TASK BRIEF
The required result is an exact copy of the lines from the one containing "Viewport: 1487px width, 812px height." to the last line of the records, both ends included, without pictures.
── INFORMATION SHOWN ──
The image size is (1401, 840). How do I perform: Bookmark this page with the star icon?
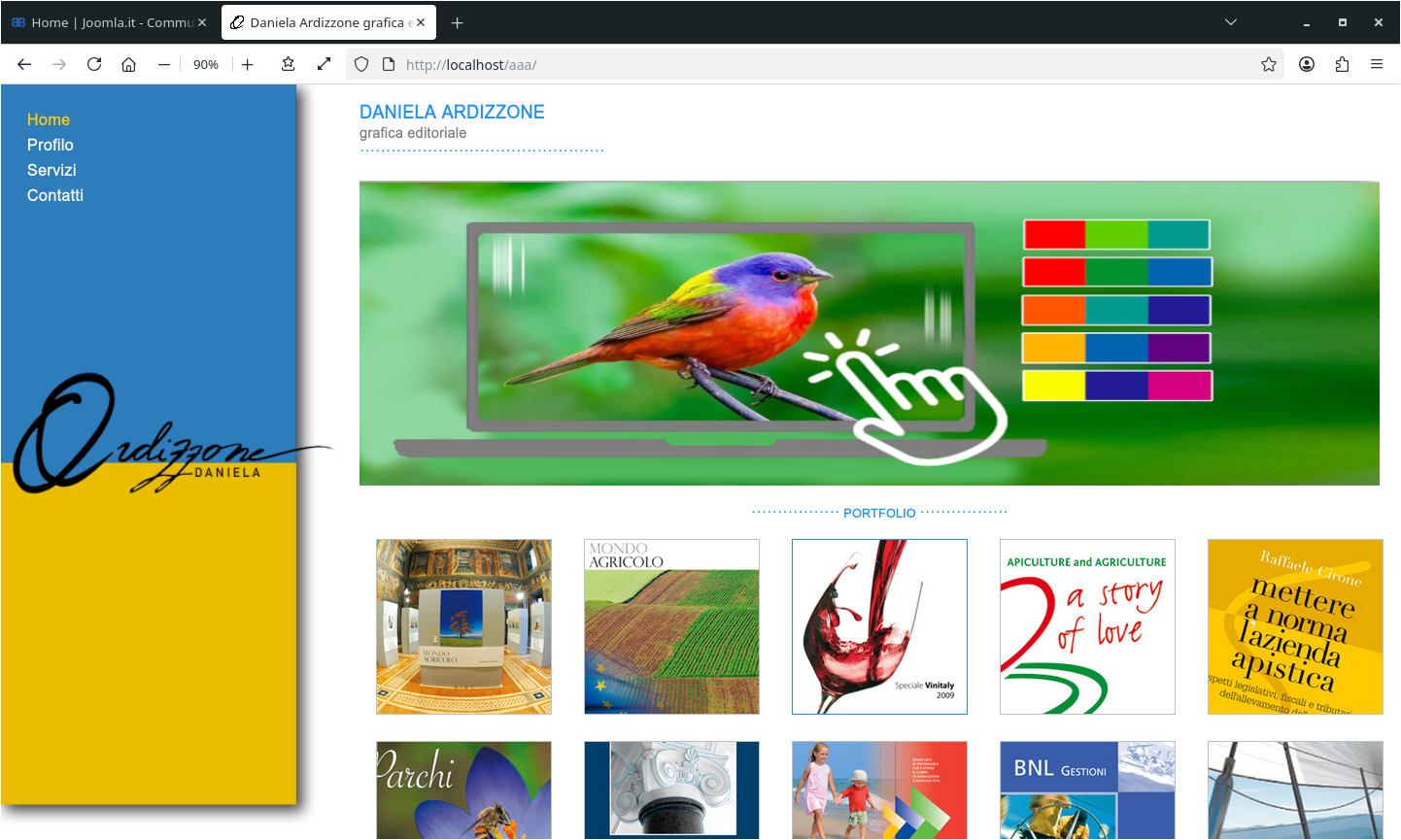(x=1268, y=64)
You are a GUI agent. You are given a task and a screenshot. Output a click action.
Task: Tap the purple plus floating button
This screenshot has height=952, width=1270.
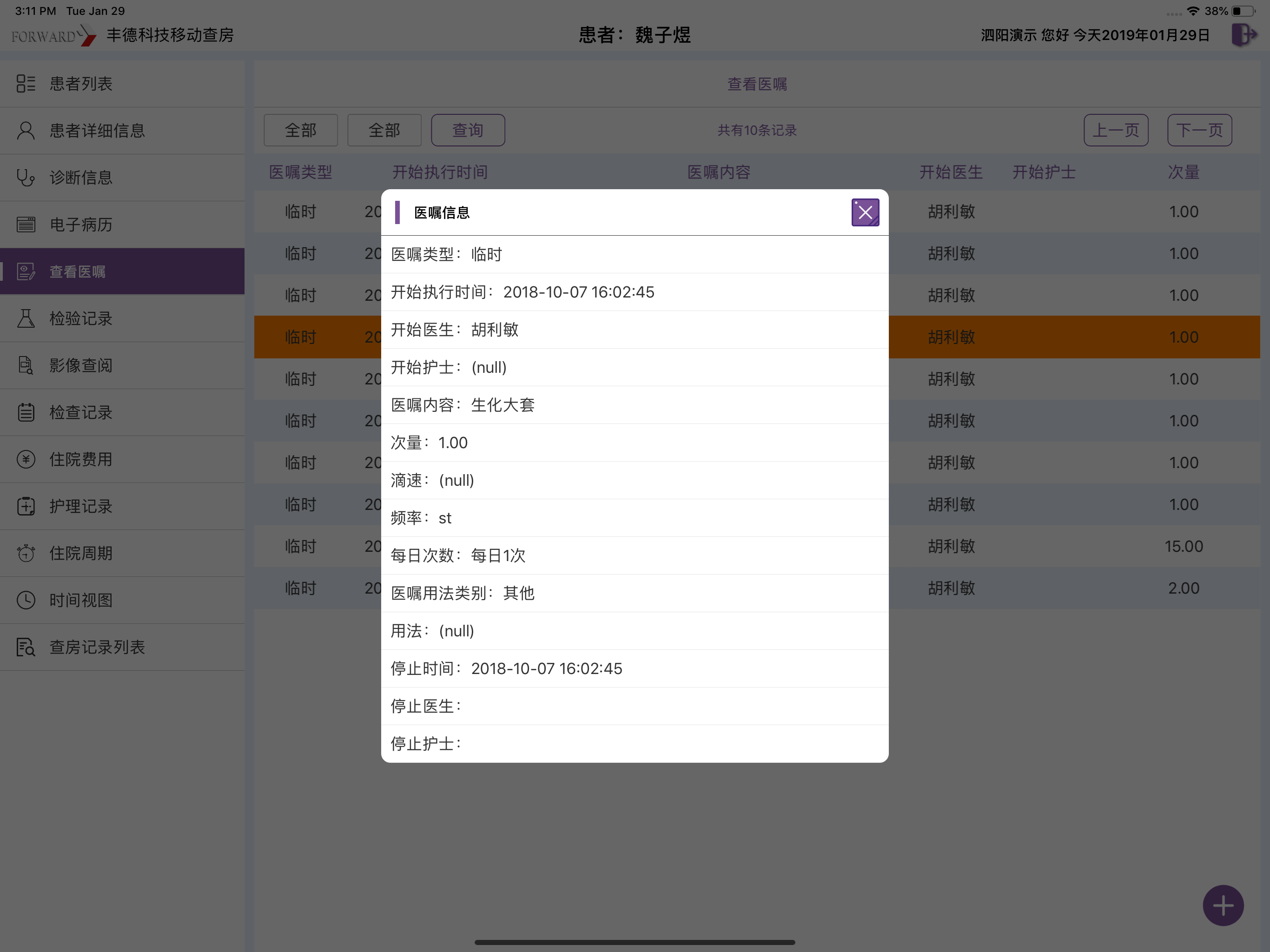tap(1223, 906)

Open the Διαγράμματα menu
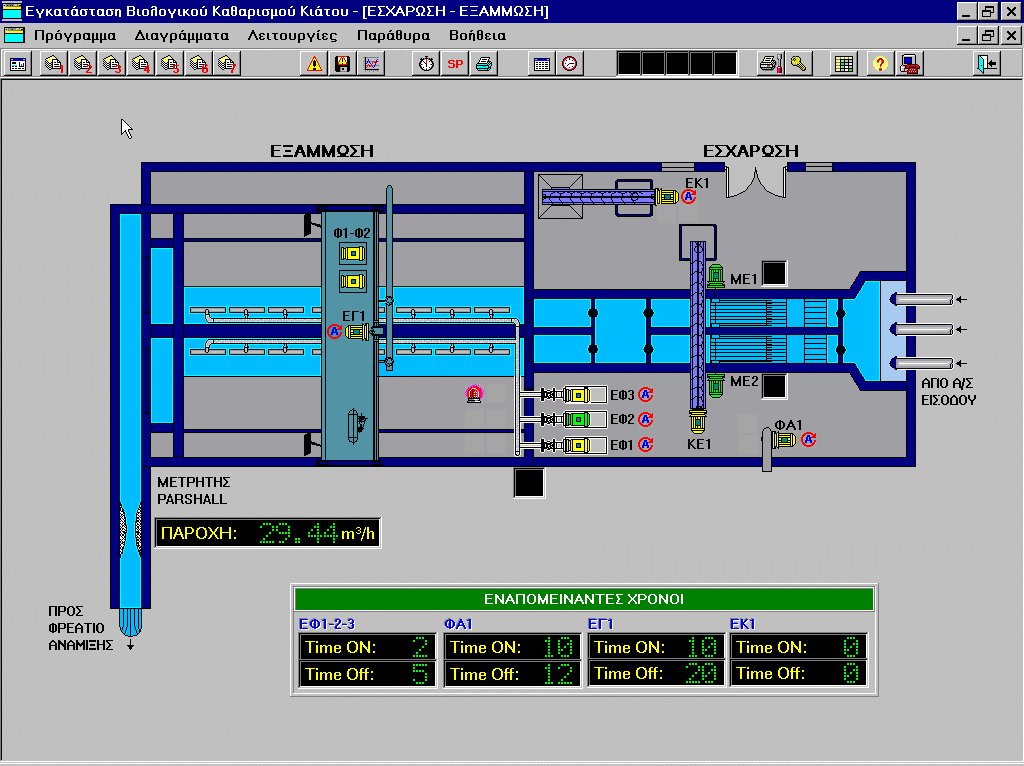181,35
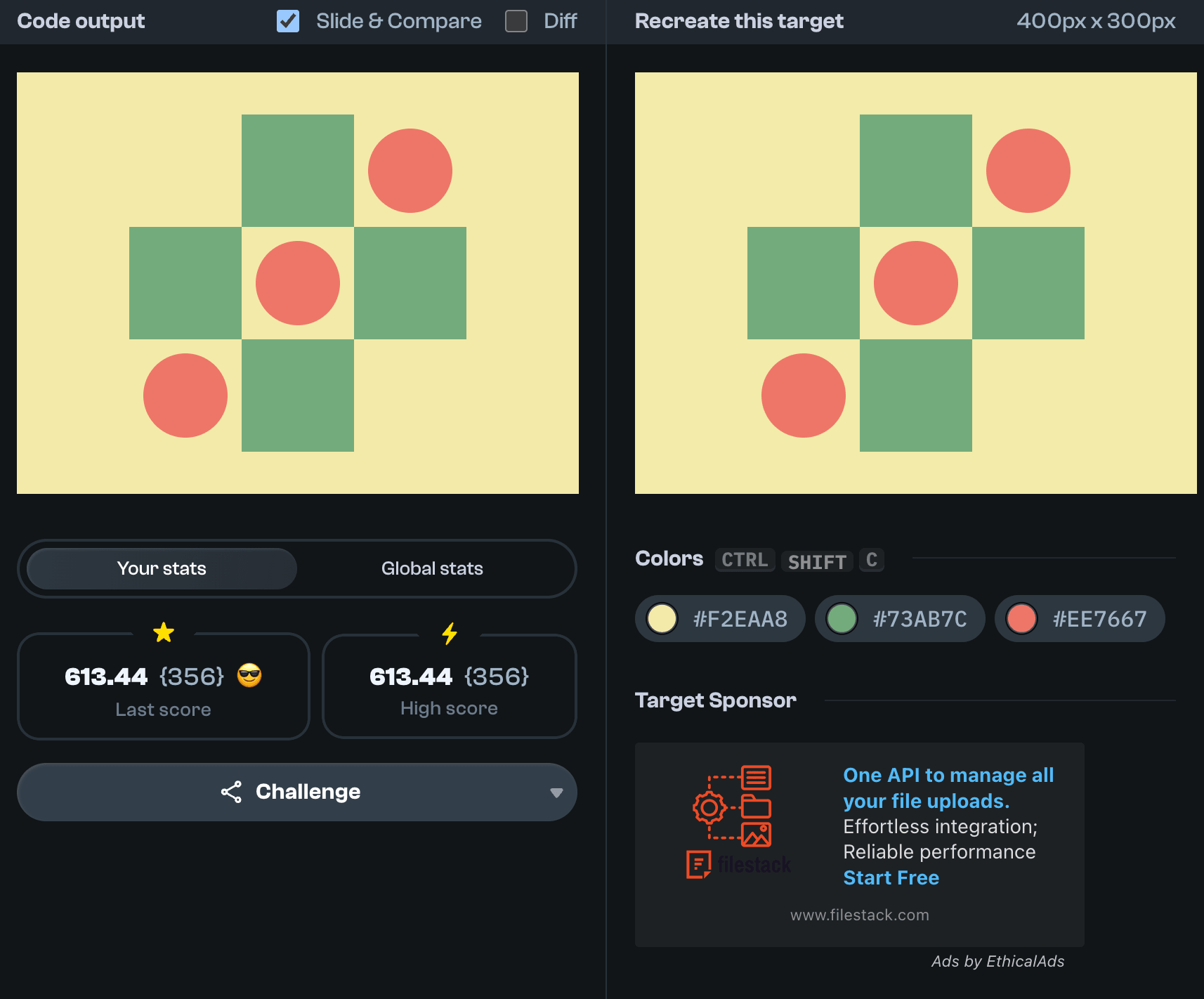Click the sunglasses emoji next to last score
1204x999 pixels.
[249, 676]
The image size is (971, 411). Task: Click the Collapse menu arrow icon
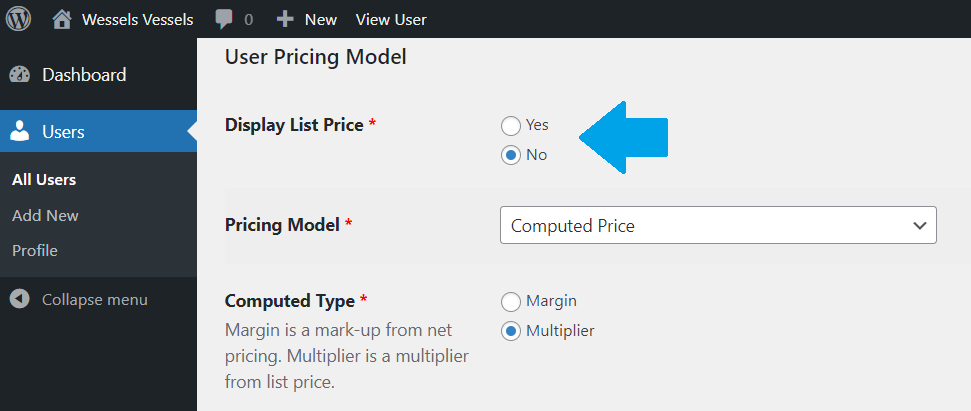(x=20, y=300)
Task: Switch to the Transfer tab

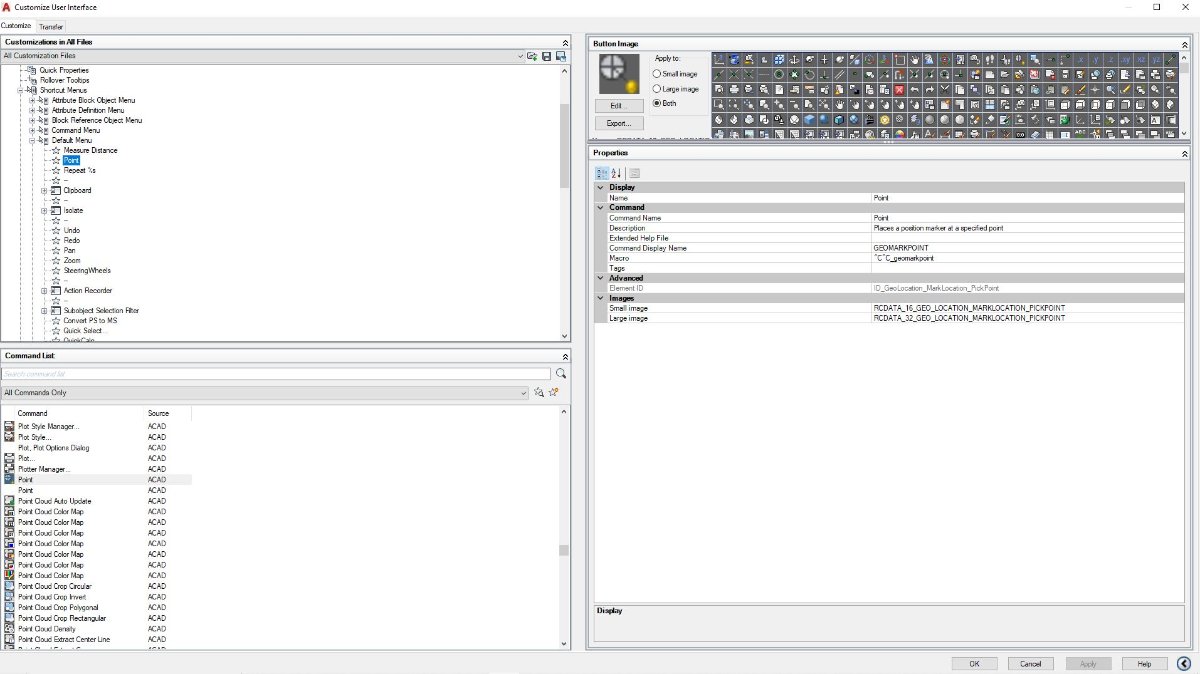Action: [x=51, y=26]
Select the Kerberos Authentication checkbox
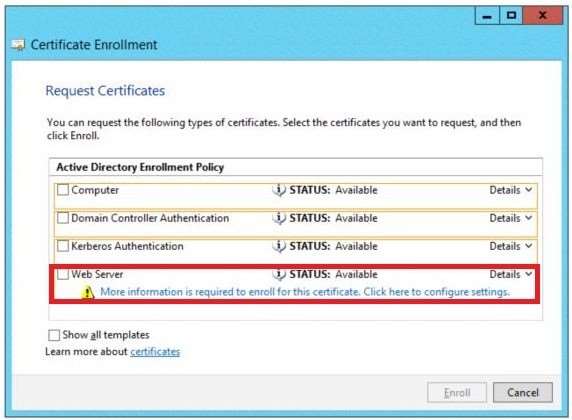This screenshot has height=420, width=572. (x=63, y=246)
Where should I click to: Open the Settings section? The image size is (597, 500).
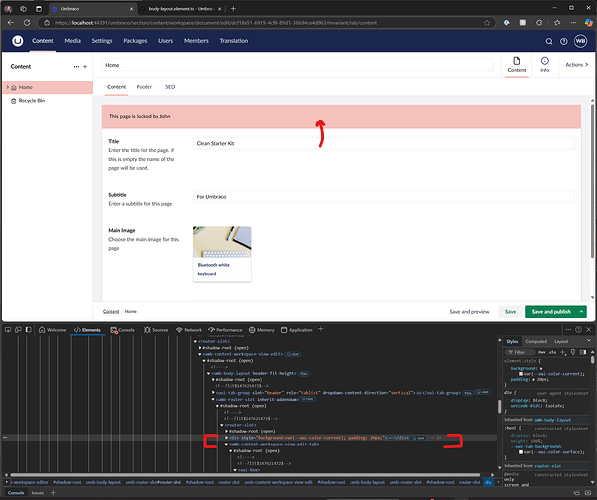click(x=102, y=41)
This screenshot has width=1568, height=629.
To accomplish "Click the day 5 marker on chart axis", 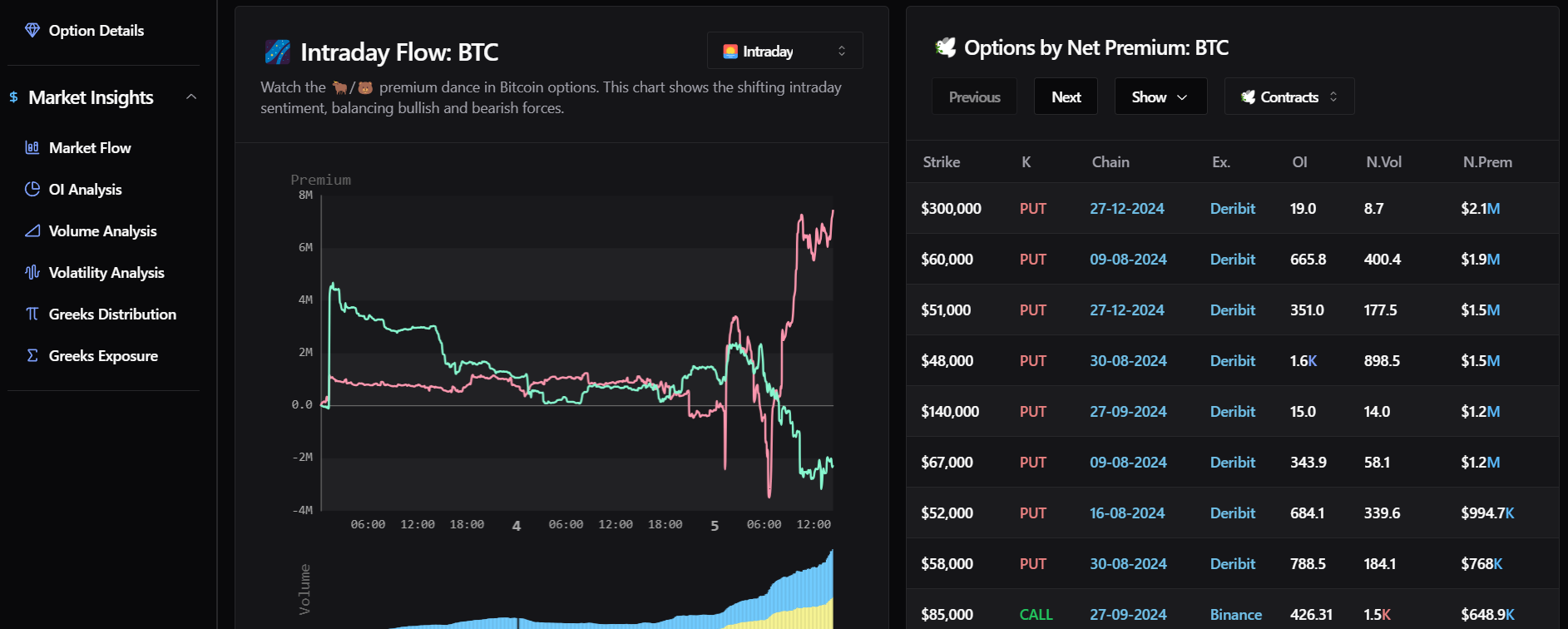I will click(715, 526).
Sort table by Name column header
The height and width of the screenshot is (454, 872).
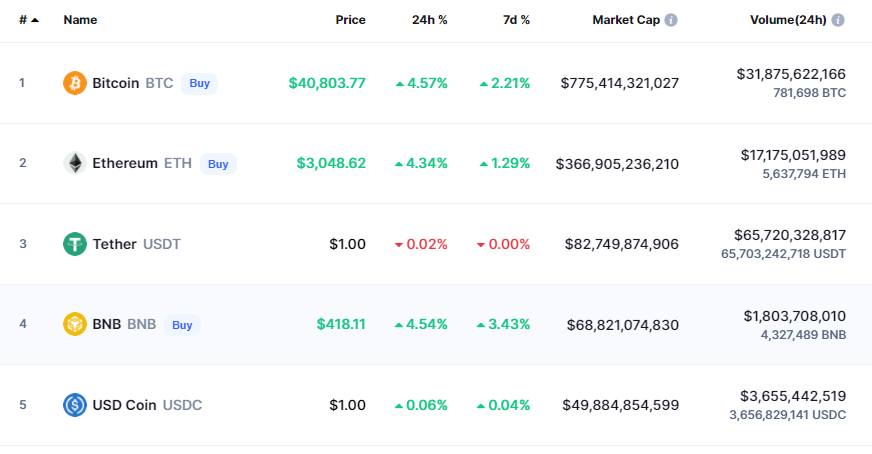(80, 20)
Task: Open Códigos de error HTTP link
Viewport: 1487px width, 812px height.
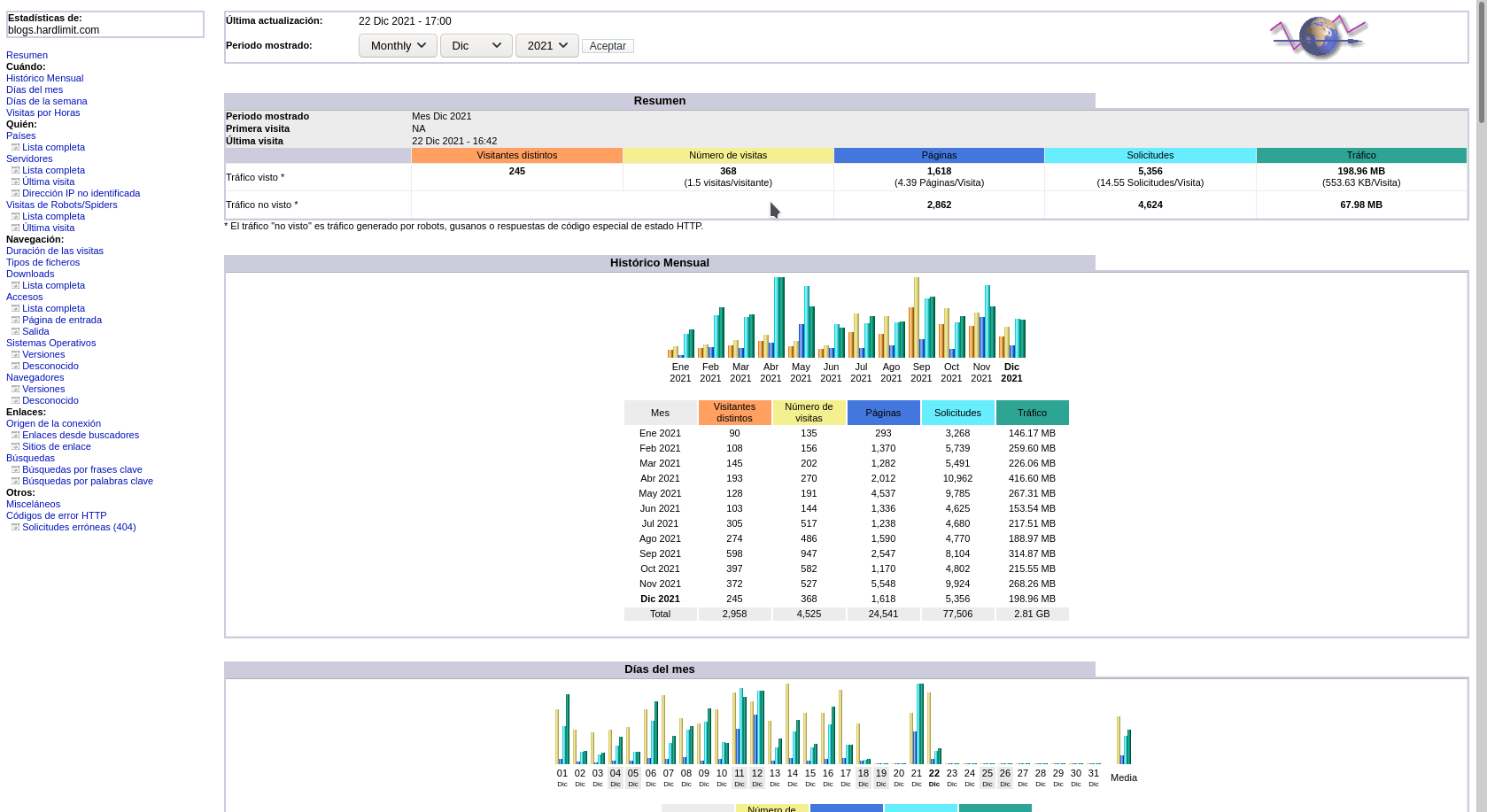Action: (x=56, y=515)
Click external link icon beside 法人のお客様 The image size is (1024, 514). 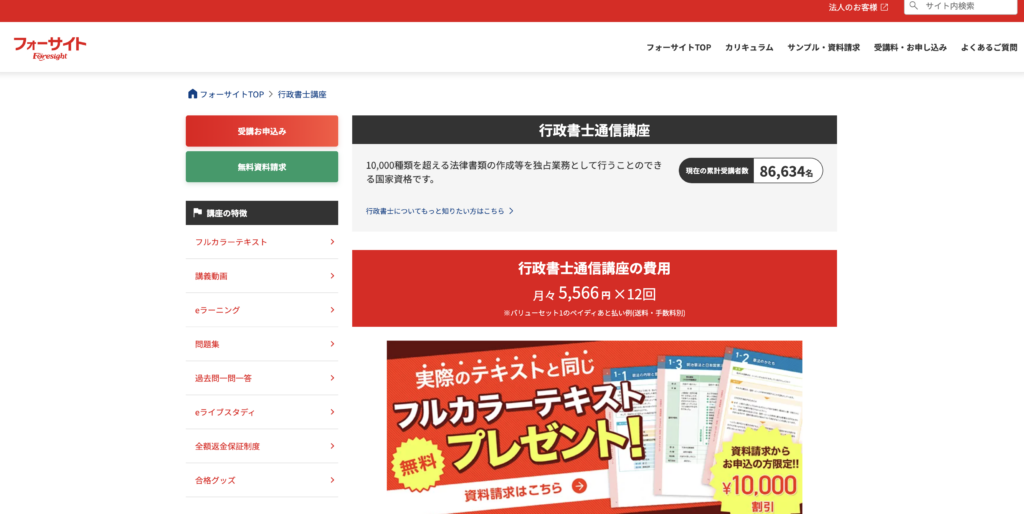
───
EXERCISE RESPONSE
Viewport: 1487px width, 812px height.
Action: (x=56, y=515)
Click external link icon beside 法人のお客様 The image size is (1024, 514). 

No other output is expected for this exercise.